# SPICE

SPICE is a tool for allowing reinforcement learning agents to explore their
environment safely, and is introduced in the paper "Guiding Safe Exploration
with Weakest Preconditions." This repository contains the implementation of
SPICE used for the experiments presented in that paper.

## Requirements

This code has been tested with Python 3.8.0. For these instructions we will
assume the command `python` refers to Python 3.8 and the command `pip` refers
to an appropriate version of pip. The required packages are listed in
`requirements.txt` and can be installed with

    pip install -r requirements.txt

SPICE also relies on the py-earth package for model learning. Code and
installation instructions can be found at the [py-earth
GitHub](https://github.com/scikit-learn-contrib/py-earth).

## Running

The entry point for all experiments is `main.py`. To replicate the experiments
from the paper, run

    python main.py --env_name acc --automatic_entropy_tuning

where `acc` may be replaced with the name of any other benchmark.

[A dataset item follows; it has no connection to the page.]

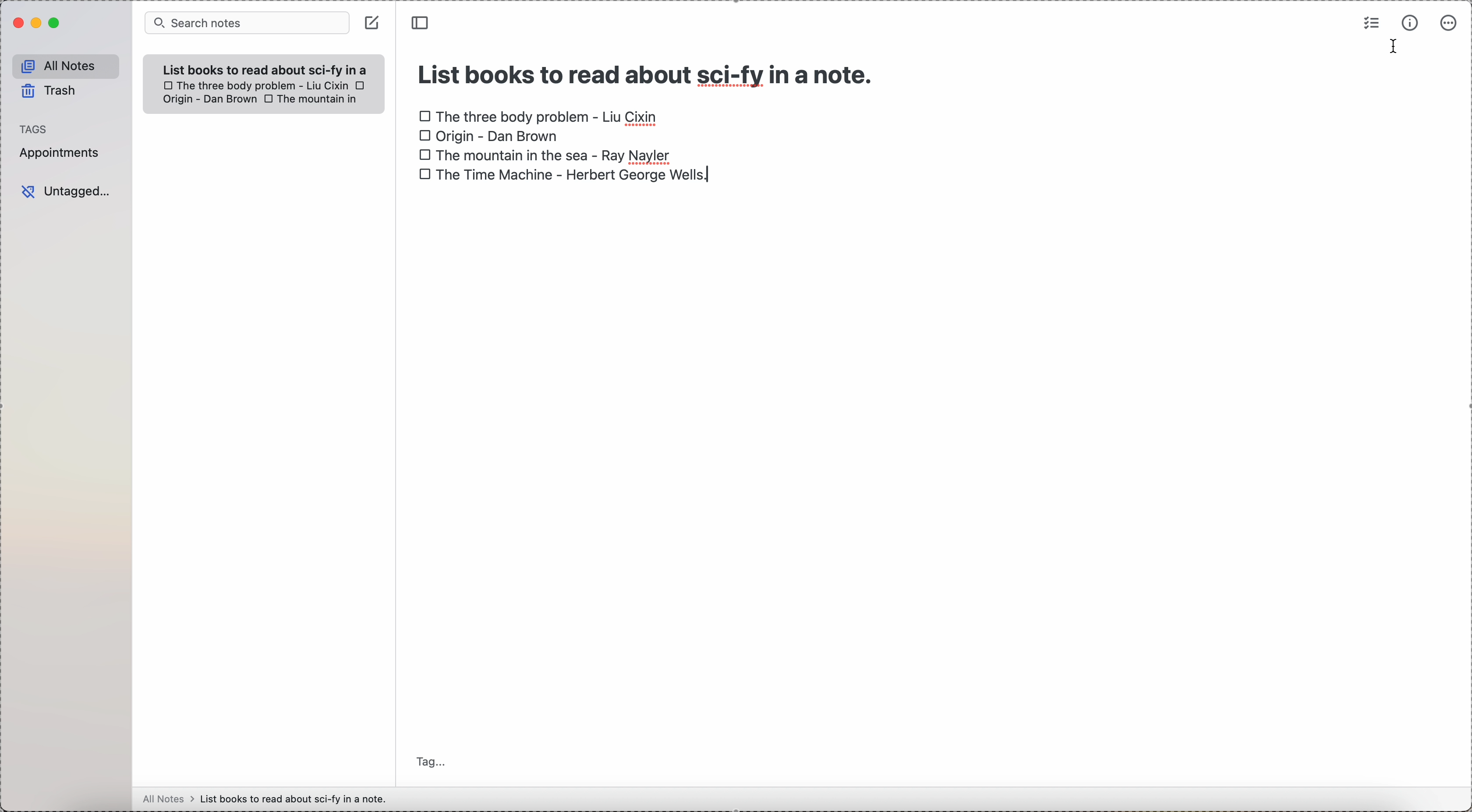 Image resolution: width=1472 pixels, height=812 pixels. I want to click on checkbox The mountain in the sea, so click(544, 154).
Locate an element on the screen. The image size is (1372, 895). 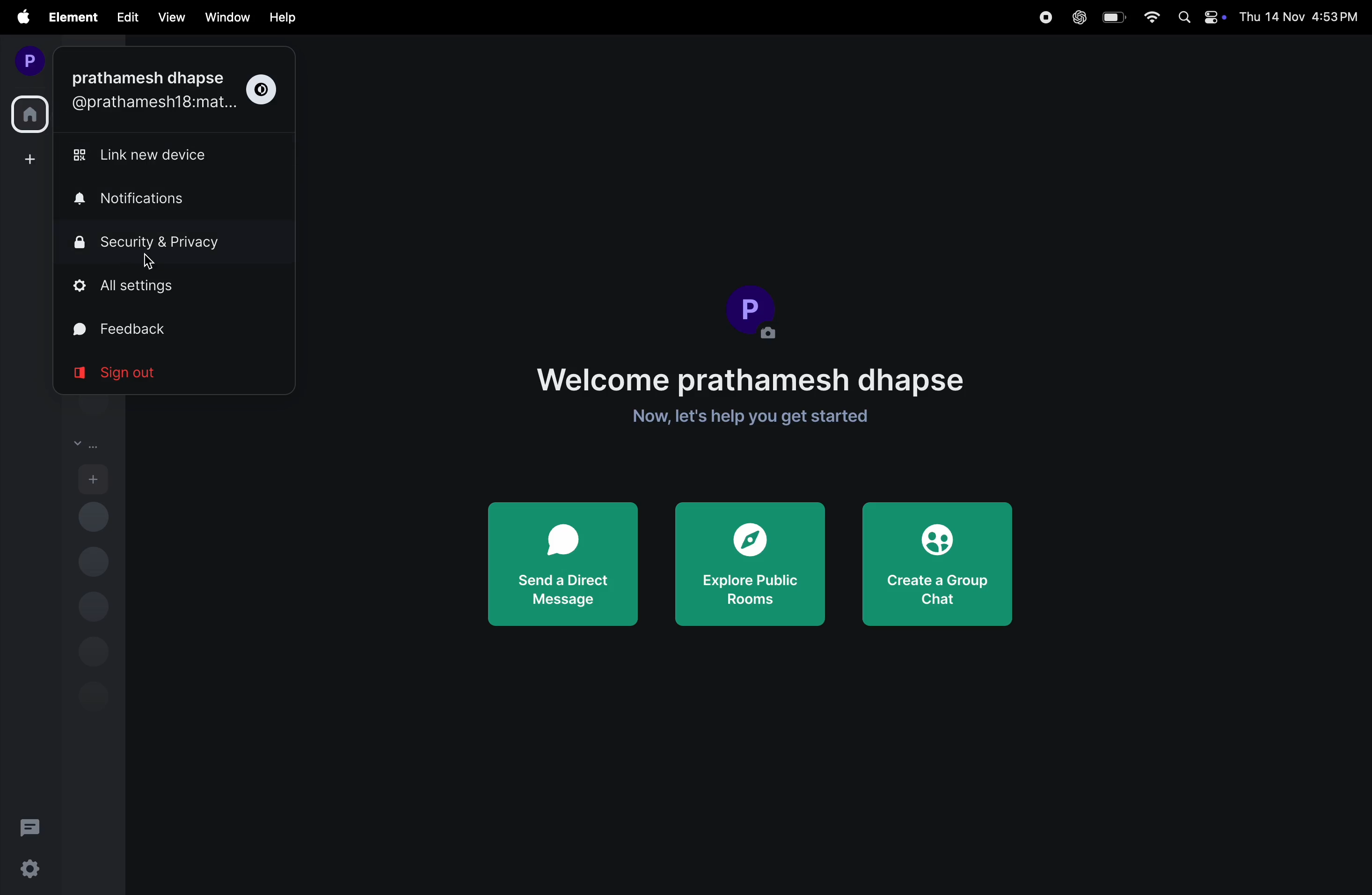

To replicate
the conservative safety critic experiments, run

    python main.py --env_name acc --automatic_entropy_tuning --neural_safety

To see a full list of options, run `python main.py --help`.

## Acknowledgements

The code in `pytorch_soft_actor_critic` along with `main.py` is adapted from
<https://github.com/pranz24/pytorch-soft-actor-critic>. The implementation of
conservative safety critics (`--neural-safety`) is based on Bharadhwaj, et.
al., "Conservative safety critics for exploration," ICLR 2021.